第29話 同級生は焦っている

 黒谷との出会いは高校の入学式だった。もう高校生なんだし、知らない土地でもスマホアプリ使えば余裕だろう。


 ──そうやって油断をしていた。




 駅から住宅街に入ったところで迷ってしまった。途中にある公園のブランコに座り、諦めてしまった。


 こんなことになるなら、春休みのうちに通学路を確認しておけば良かった。いや、母に無理言って今日だけでも車で送ってもらえば良かったのだ。


「そこの人、もう結構危ない時間だけど、急がないの?」


 ブランコで揺れていると、黒谷が話しかけてきた。もちろん彼が通りがかる前にも生徒がチラホラ見かけたりしたが、誰も声をかけたりしなかった。


 理由はわかってる、この茶髪だ。初対面だとどうしても敬遠されてしまう。それでも彼は声をかけてくれた……正直言うとかなり心細かった。


 だけどあたしは返事が上手く出来なくて、口をパクパクさせて彼を困惑させてしまった。男子との会話なんて中学の頃でも数えるほどしかないし、緊張してしまうのも当然だろう。


「……魚?」


「ち、違うし!」


 これが彼とのまともな会話の第一号だ。照れ隠しにツンツンしながら会話を続けてうちに気付いたらかなり打ち解けていた。

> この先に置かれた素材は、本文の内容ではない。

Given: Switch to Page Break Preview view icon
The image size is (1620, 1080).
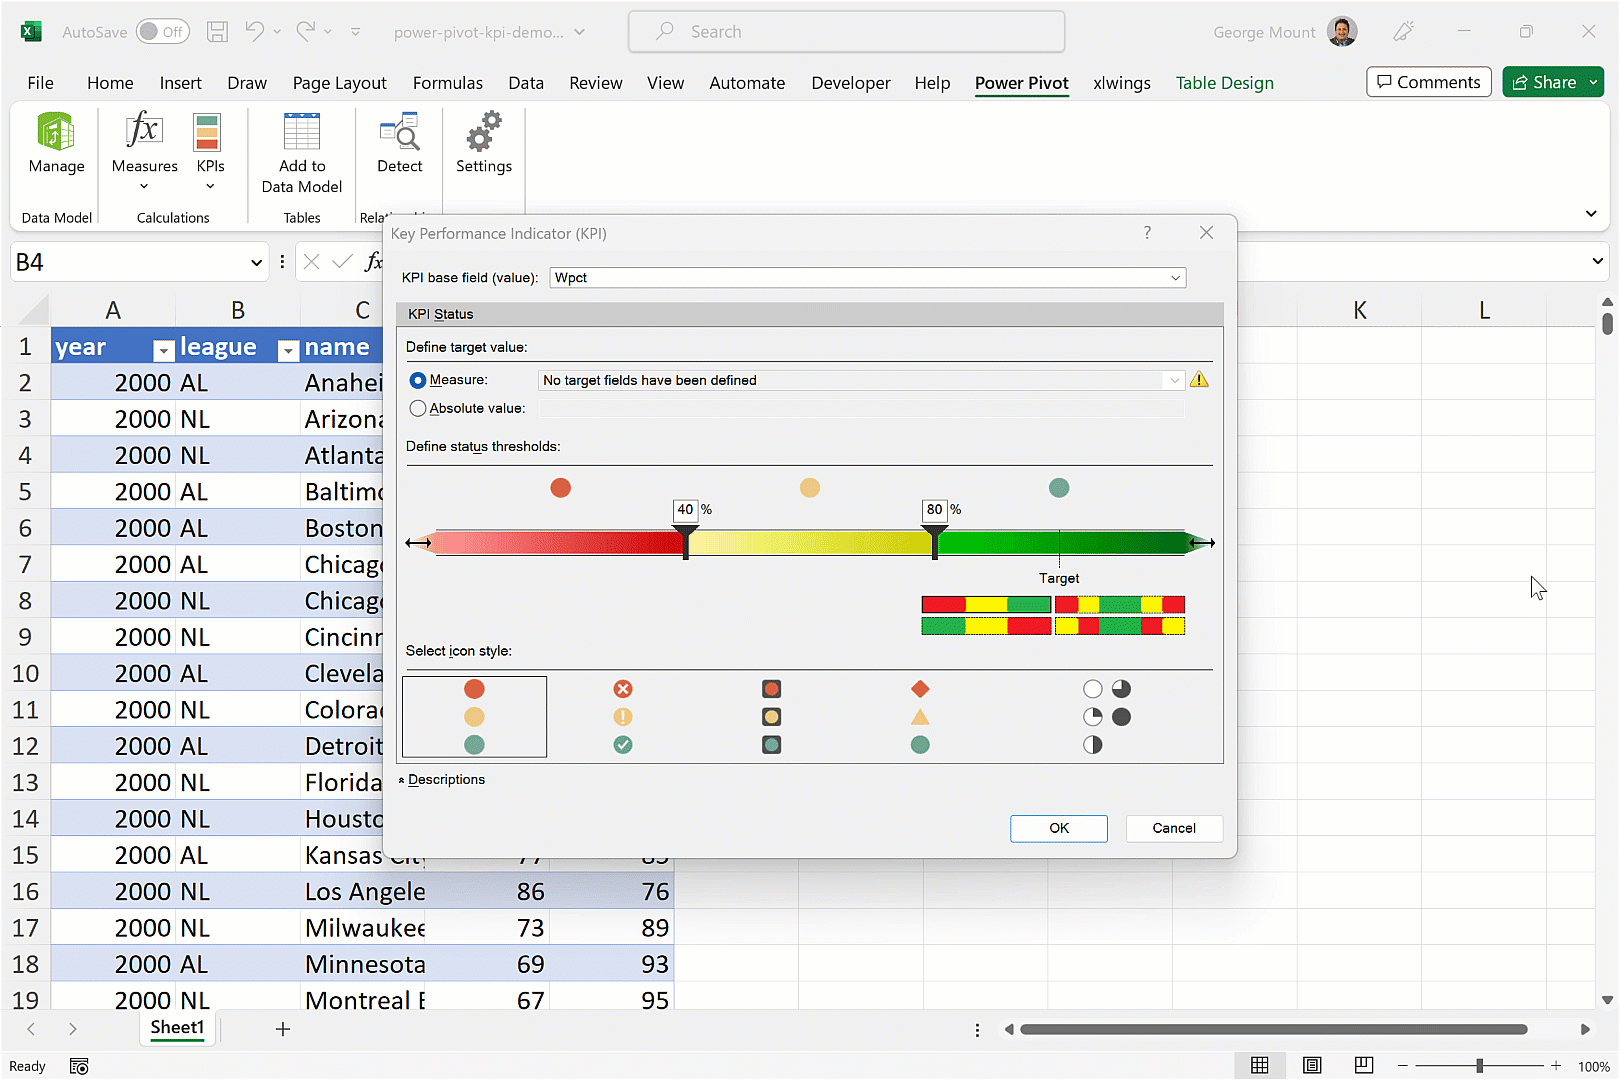Looking at the screenshot, I should point(1363,1065).
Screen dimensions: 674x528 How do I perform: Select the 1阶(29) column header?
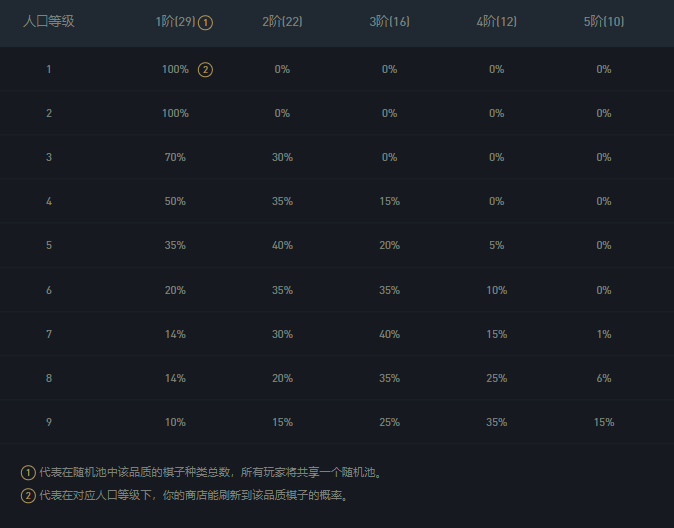click(175, 22)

「あ、もうそろそろ行かないと! 城ヶ崎さん、だっけ? 多分こっちの方じゃないよね?」


「え? なんで知ってるの?」


「中学で見た顔じゃないし、だとしたら向こう側かなってね。この辺ごちゃごちゃしててわかりにくいだろ? 良かったら俺と一緒に行かね?」


 そう言って黒谷は手を差し伸べてくれた。あたしはその手を掴み、ブランコから立ち上がった。


「もう間に合わないけどさ、2人で遅刻なら怖くないだろ?」


「──ッ!? そ、そうだね。案内よろしくね」


 これが彼との最初のイベントだった。同じクラス、隣の席、あたしは運良くこの3年間その座を維持し続けた。もちろん何回かは席の交渉をしたこともあったけどね。

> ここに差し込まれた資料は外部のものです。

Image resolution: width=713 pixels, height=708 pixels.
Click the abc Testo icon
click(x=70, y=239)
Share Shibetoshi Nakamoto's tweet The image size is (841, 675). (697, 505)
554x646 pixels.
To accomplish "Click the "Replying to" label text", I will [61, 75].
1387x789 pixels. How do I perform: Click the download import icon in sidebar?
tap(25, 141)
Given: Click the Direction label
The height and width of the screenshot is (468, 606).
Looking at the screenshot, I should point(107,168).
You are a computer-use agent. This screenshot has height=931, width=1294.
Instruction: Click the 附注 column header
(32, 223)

 臆病なあたしは積極的にアタックしなかった。友達としてもたまに話し掛けるのでやっと、気付いたらあたしにも打ち解ける友達が出来て黒谷もそんなあたしに遠慮して踏み込んで来なくなった。


 中途半端な距離感にいつしか安心感を覚えたあたしは、やがて来るであろう"いつか"に胡座あぐらをかいていた。


 1年の終業式に告白しよう、2年の終業式に告白しよう、3年の卒業式に告白しよう、そうやって先延ばしにし続けた結果、とうとう黒谷に女の影が見えてきた。


 珍しく饒舌じょうぜつに女の事を語る黒谷、相手の名前は、黒谷 夏凛──実の妹だった。


 最初は微笑ましい兄と妹の話し。摩訶不思議なイベントが起きると聞いていたが、半信半疑だった。


 黒谷 夏凛、編み込みの入った黒髪ロングに端正な顔立ち、大きな胸に細い腰回り、そして少し大きめなお尻は2年のナンバーワンに相応しいプロポーションだ。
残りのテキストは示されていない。